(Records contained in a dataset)

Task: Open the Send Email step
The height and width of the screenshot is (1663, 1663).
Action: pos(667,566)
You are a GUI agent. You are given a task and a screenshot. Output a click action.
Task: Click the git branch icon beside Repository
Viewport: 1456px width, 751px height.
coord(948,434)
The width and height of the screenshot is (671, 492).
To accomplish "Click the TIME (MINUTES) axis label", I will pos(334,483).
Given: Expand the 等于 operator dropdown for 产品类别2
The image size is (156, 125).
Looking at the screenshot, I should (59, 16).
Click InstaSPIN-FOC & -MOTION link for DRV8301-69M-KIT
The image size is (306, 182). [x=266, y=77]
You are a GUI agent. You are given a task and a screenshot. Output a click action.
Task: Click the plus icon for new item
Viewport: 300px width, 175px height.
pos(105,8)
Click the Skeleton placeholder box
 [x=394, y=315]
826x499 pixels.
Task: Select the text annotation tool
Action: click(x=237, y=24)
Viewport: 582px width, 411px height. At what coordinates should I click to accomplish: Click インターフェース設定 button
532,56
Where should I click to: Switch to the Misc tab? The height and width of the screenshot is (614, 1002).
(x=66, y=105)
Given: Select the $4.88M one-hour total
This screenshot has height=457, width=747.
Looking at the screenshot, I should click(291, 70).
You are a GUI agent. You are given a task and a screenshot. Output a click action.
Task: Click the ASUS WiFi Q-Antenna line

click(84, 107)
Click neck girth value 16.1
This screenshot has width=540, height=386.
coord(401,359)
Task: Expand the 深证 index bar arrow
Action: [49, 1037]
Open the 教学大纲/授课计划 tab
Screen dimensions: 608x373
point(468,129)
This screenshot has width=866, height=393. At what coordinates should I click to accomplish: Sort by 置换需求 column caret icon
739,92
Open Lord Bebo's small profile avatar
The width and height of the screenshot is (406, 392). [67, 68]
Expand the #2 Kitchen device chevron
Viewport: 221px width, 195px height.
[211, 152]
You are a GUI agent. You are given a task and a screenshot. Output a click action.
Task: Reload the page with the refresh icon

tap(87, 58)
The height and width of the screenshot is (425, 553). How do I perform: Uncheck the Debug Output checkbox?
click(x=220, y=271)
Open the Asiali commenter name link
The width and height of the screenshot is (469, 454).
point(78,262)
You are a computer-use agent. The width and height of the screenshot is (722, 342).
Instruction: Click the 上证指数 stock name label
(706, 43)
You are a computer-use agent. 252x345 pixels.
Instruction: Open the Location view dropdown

Brief — Word for word, repeat the records above.

Task result —
Task: Open the Send Email step
The height and width of the screenshot is (1663, 1663).
Action: pos(667,566)
You are a GUI agent. You are given a task and a screenshot. Output a click action.
Task: Click the git branch icon beside Repository
Viewport: 1456px width, 751px height.
coord(948,434)
The width and height of the screenshot is (671, 492).
To accomplish "Click the TIME (MINUTES) axis label", I will pos(334,483).
Given: Expand the 等于 operator dropdown for 产品类别2
The image size is (156, 125).
Looking at the screenshot, I should (59, 16).
Click InstaSPIN-FOC & -MOTION link for DRV8301-69M-KIT
The image size is (306, 182). [x=266, y=77]
You are a GUI agent. You are given a task and a screenshot. Output a click action.
Task: Click the plus icon for new item
Viewport: 300px width, 175px height.
pos(105,8)
Click the Skeleton placeholder box
 [x=394, y=315]
826x499 pixels.
Task: Select the text annotation tool
Action: click(x=237, y=24)
Viewport: 582px width, 411px height. At what coordinates should I click to accomplish: Click インターフェース設定 button
532,56
Where should I click to: Switch to the Misc tab? The height and width of the screenshot is (614, 1002).
(x=66, y=105)
Given: Select the $4.88M one-hour total
This screenshot has height=457, width=747.
Looking at the screenshot, I should click(291, 70).
You are a GUI agent. You are given a task and a screenshot. Output a click action.
Task: Click the ASUS WiFi Q-Antenna line

click(84, 107)
Click neck girth value 16.1
This screenshot has width=540, height=386.
coord(401,359)
Task: Expand the 深证 index bar arrow
Action: [49, 1037]
Open the 教学大纲/授课计划 tab
Screen dimensions: 608x373
point(468,129)
This screenshot has width=866, height=393. At what coordinates should I click to accomplish: Sort by 置换需求 column caret icon
739,92
Open Lord Bebo's small profile avatar
The width and height of the screenshot is (406, 392). [67, 68]
Expand the #2 Kitchen device chevron
Viewport: 221px width, 195px height.
[211, 152]
You are a GUI agent. You are given a task and a screenshot. Output a click action.
Task: Reload the page with the refresh icon

tap(87, 58)
The height and width of the screenshot is (425, 553). How do I perform: Uncheck the Debug Output checkbox?
click(x=220, y=271)
Open the Asiali commenter name link
The width and height of the screenshot is (469, 454).
point(78,262)
You are a computer-use agent. The width and height of the screenshot is (722, 342).
Instruction: Click the 上证指数 stock name label
(706, 43)
You are a computer-use agent. 252x345 pixels.
Instruction: Open the Location view dropdown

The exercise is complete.